Keeping busy helps out-of-work Aussies avoid the dole trap

Young people should do whatever work or training they can to avoid “doing nothing’’ and becoming trapped in chronic unemployment longer term.

A report by the National Centre for Vocational Education Research shows 15 to 24-year-olds who are not in education, employment or training for continuous periods of six months or more are at increased risk of further unemployment and poorer education outcomes once they reach their early 20s.

In other words, for long-term employment success, doing anything is better than doing nothing, says Career Development Association of Australia chair of advocacy Rebecca Fraser.

“Doing nothing is detrimental to your career, absolutely,’’ Fraser says.

“It doesn’t matter that you don’t get your first choice (of post-school studies to enrol in) … there are a diverse range of other options and a diverse range of service (study) providers. “You need to focus on developing some form of skills … and getting yourself into doing something.

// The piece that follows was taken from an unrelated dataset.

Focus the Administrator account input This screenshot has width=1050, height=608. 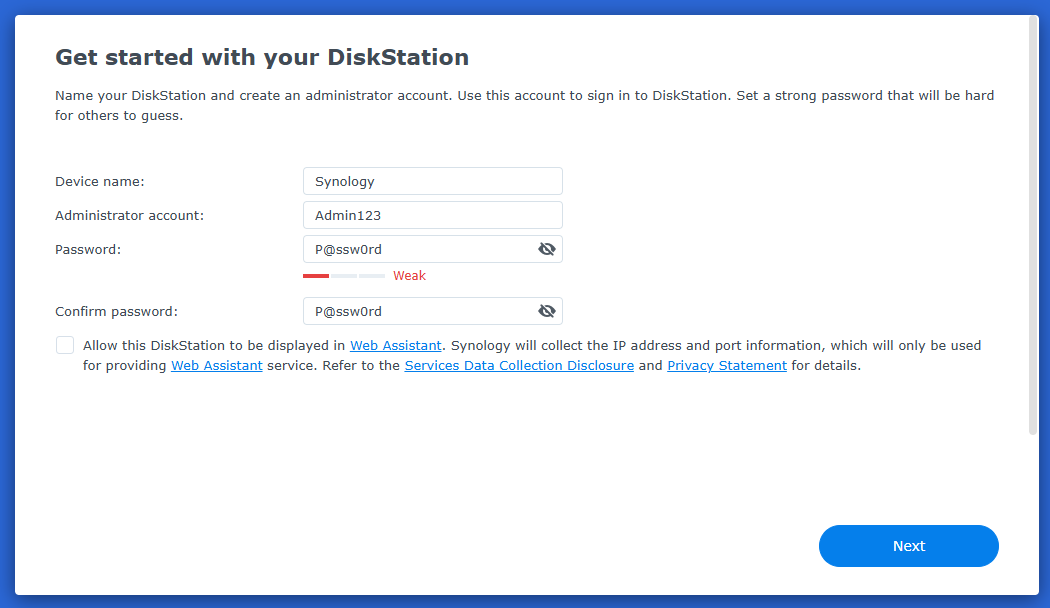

“Whether that be picking up more hours – if you’ve been working part time (during study) then perhaps working full time – or getting a 12-month traineeship. “Or, if you want to study but don’t know what, look for (a course) that’s a little less specific.

“Doing something – anything – is better than nothing.

Recruitment expert Rebecca Fraser says it’s important to keep busy if unemployed. Picture: Paul Loughnan

“Doing nothing will put you behind the eight-ball before you’ve even started.’’The term NEET has been coined to describe those not in employment, education or training, with Fraser saying NEET people often develop a lack of motivation, making it difficult to transition back into work and study.

NCVER research operations manager Genevieve Knight says while NEET is normal, and often voluntary in the case of school leavers who take a gap year, it can lead to persistent, involuntary periods of NEET later on.